To solve the problem, we need to find the equilibrium constant for the reaction: \[ \text{CH}_3\text{COOH} + \text{OH}^- \leftrightarrow \text{CH}_3\text{COO}^- + \text{H}_2\text{O} \] Given the equilibrium constant for the reaction: \[ \text{CH}_3\text{COOH} + \text{H}_2\text{O} \leftrightarrow \text{CH}_3\text{COO}^- + \text{H}_3\text{O}^+ \] is \( K_1 = 1.8 \times 10^{-5} \). ### Step-by-Step Solution: 1. **Write the expression for \( K_1 \)**: The equilibrium constant \( K_1 \) for the first reaction can be expressed as: \[ K_1 = \frac{[\text{CH}_3\text{COO}^-][\text{H}_3\text{O}^+]}{[\text{CH}_3\text{COOH}][\text{H}_2\text{O}]} \] Since the concentration of pure liquids (like water) does not appear in the expression, we can simplify it to: \[ K_1 = \frac{[\text{CH}_3\text{COO}^-][\text{H}_3\text{O}^+]}{[\text{CH}_3\text{COOH}]} \] 2. **Write the expression for \( K_2 \)**: The equilibrium constant \( K_2 \) for the second reaction can be expressed as: \[ K_2 = \frac{[\text{CH}_3\text{COO}^-][\text{H}_2\text{O}]}{[\text{CH}_3\text{COOH}][\text{OH}^-]} \] 3. **Relate \( K_1 \) and \( K_2 \)**: We can relate the two equilibrium constants using the ion product of water \( K_w \): \[ K_w = [\text{H}_3\text{O}^+][\text{OH}^-] = 1.0 \times 10^{-14} \text{ at } 25^\circ C \] From the reactions, we can write: \[ K_1 \cdot K_2 = K_w \] 4. **Substitute the known values**: We know \( K_1 = 1.8 \times 10^{-5} \) and \( K_w = 1.0 \times 10^{-14} \).
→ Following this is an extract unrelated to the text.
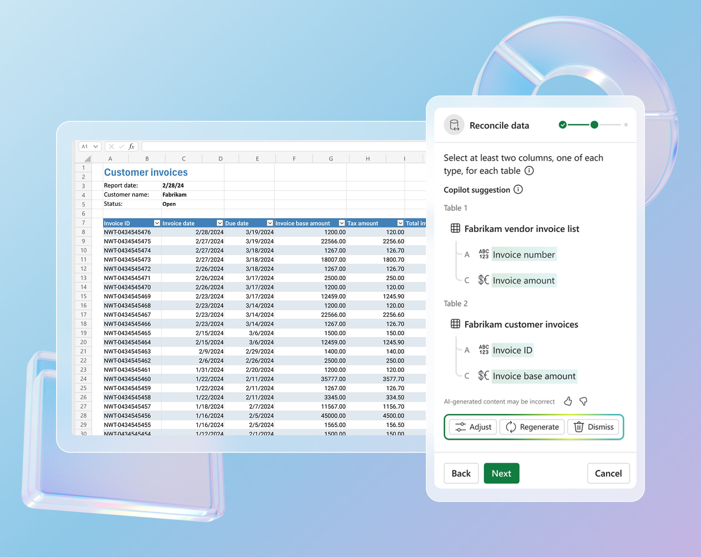Give a thumbs down to the AI suggestion

coord(583,401)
Thus: \[ K_2 = \frac{K_w}{K_1} = \frac{1.0 \times 10^{-14}}{1.8 \times 10^{-5}} \] 5. **Calculate \( K_2 \)**: Performing the calculation: \[ K_2 = \frac{1.0 \times 10^{-14}}{1.8 \times 10^{-5}} = 5.56 \times 10^{-10} \] 6. **Final Calculation**: To express it in scientific notation: \[ K_2 = \frac{1.0}{1.8} \times 10^{-14 + 5} = 0.555 \times 10^{-9} \approx 5.56 \times 10^{-10} \] Thus, the equilibrium constant for the reaction \( \text{CH}_3\text{COOH} + \text{OH}^- \leftrightarrow \text{CH}_3\text{COO}^- + \text{H}_2\text{O} \) is approximately \( 5.56 \times 10^{-10} \).